Roasters Rant Or Temper Tantrum?
I am not sure what to call this piece, a rant or a tantrum.
The next person who asks for a Dark Roast can get a .... (add own punishment here)
"Do you light roast?" is just as bad!
FFS would you ask a top chef to undercook or overcook a steak? No, you want the damn thing at perfection. Loads of fat and needs the fat rendered, well that won't be the same cooking time and temperature as a grass fed piece of venison.
Now our attempt at Truth is to fully develop the available flavours. The Maillard Reaction has the molecules going from tasting like raw coffee to all the delightful nuances and complexity we need from a luxury coffee.
The Maillard reaction (/maɪˈjɑːr/ my-yar; French pronunciation: [majaʁ]) is a chemical reaction between amino acids and reducing sugars that give browned food its desirable flavour. Seared steaks, pan-fried dumplings, cookies and other kinds of biscuits, bread, toasted marshmallows, and many other foods undergo this reaction.

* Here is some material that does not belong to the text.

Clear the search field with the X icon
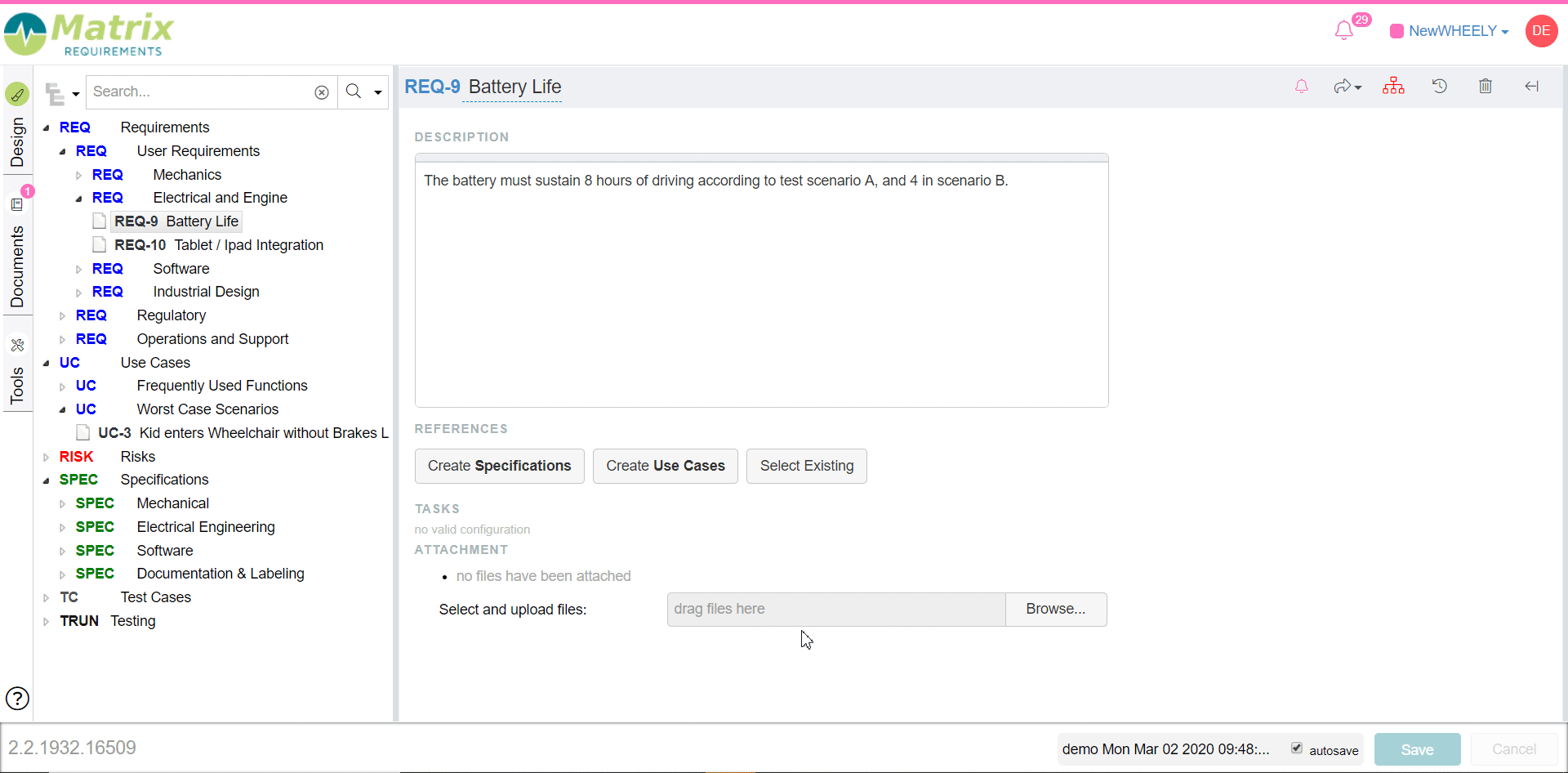 coord(322,92)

Now if we don't fully develop them, the coffee will taste grassy, green, in our words, under-developed. That is too light roasted.
IF we over-develop them the same molecules go through Pyrolisis, our they burn and taste bitter.
So our only goal is to do neither. To stand out of the best beans we can lay our inquisitive paws on. And stay the HELL out of their way!
This is roasting for an optimum. We don't choose we test, and taste, and re-. It is why every roast we do is tested, tasted and analysed. It is what we do!
So our new D.D.T. blend (Deep, Dark & Twisted) is not a Dark Roast. Nor is it a light roast. Nor do we care how the individual components are classified, in a non-extant scale that we do not buy into.
It is, however, a strong blend unique in a lack of Acidity, no, not sourness, none of our blends is sour, unless Under-Extracted, a Barista error, best saved for another Rant, another day.